Gerade für Deutschland gilt, dass MED-EL sehr gut durch die Pandemie gekommen ist. Natürlich mussten wir uns auch erst einmal der Situation anpassen. Aber gerade als sich die Kliniken im Leerlauf befanden, haben wir unsere Schulungsaktivitäten deutlich hochgefahren. Wir bieten seit der Corona-Krise jeden Donnerstagmittag Webinare an, in denen verschiedenste Thematiken behandelt werden, wie etwa Implantat- und Prozessor-Technik, OP-Planung oder Informationen zu rechtlichen Aspekten der Implantatversorgung. Wir sind schon mit der zweiten Schulungsreihe gestartet. Die verschiedenen Vorträge wurden von Klinikern aber auch von Hörakustikern rege angenommen. Wir erleben jetzt, dass die selektiven Operationen nachgeholt werden und dass die Kliniken sehr aktiv sind.

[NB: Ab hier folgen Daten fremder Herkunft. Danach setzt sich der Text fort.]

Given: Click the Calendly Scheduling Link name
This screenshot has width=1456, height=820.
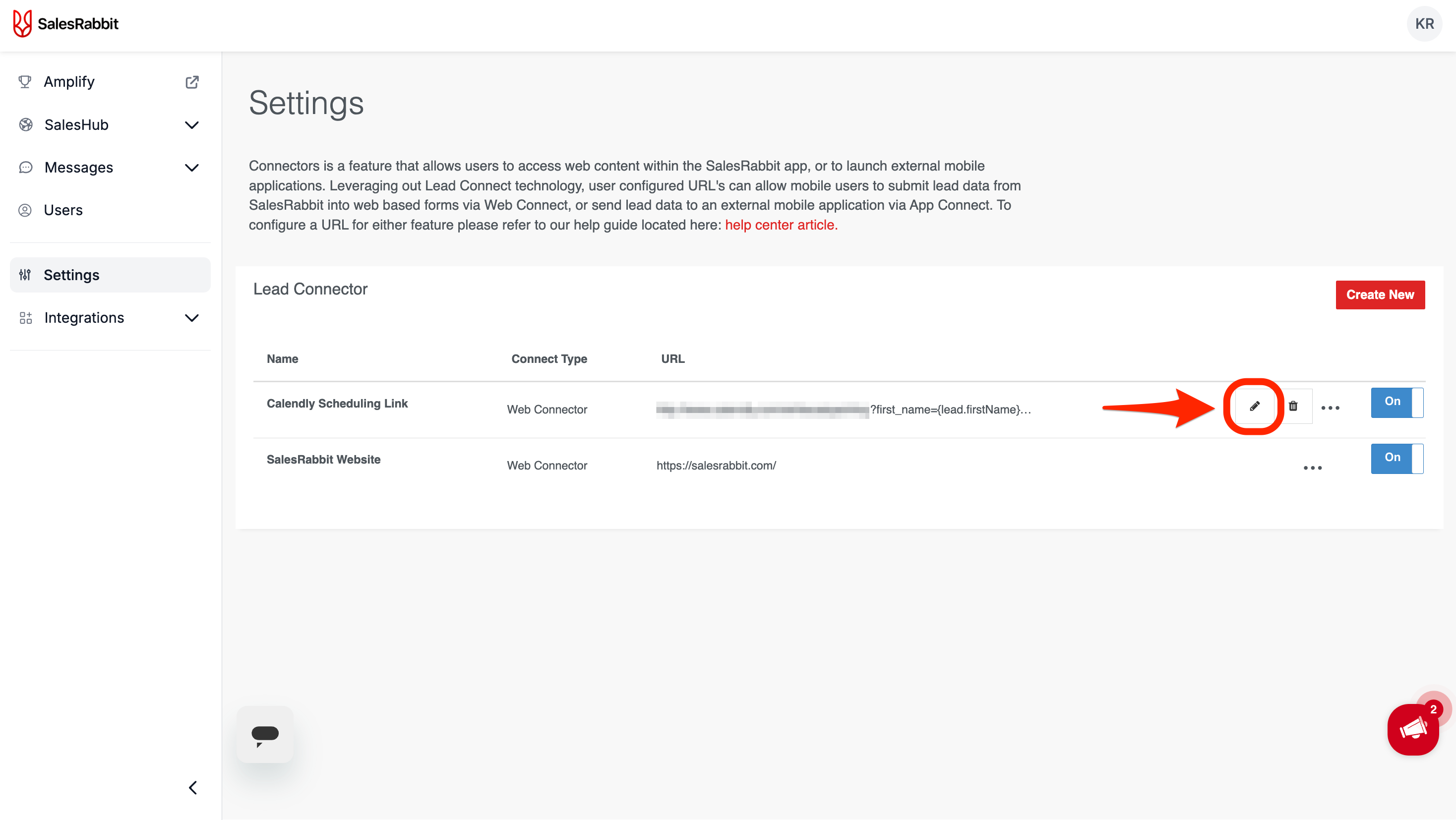Looking at the screenshot, I should [337, 404].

Über das Jahr gesehen erwarten wir keinen großen Einbruch bezüglich der Implantationszahlen. Dazu kommt, dass unsere Kolleg*innen in Innsbruck die Coronazeit scheinbar gut genutzt haben – der nächste Audioprozessor, diesmal fürs CI, befindet sich bereits in der kontrollierten Markteinführung. Über den Rondo 3 können wir uns dann vielleicht beim nächsten Treffen unterhalten. Und ein großes Dankeschön geht von uns noch an die vielen Hörakustiker, die sowieso fast durchgehend aktiv waren. Sie waren eine große Unterstützung bei der Versorgung und Betreuung unserer MED-EL-Nutzer.
Herr Mederake, wir bedanken uns für das Gespräch!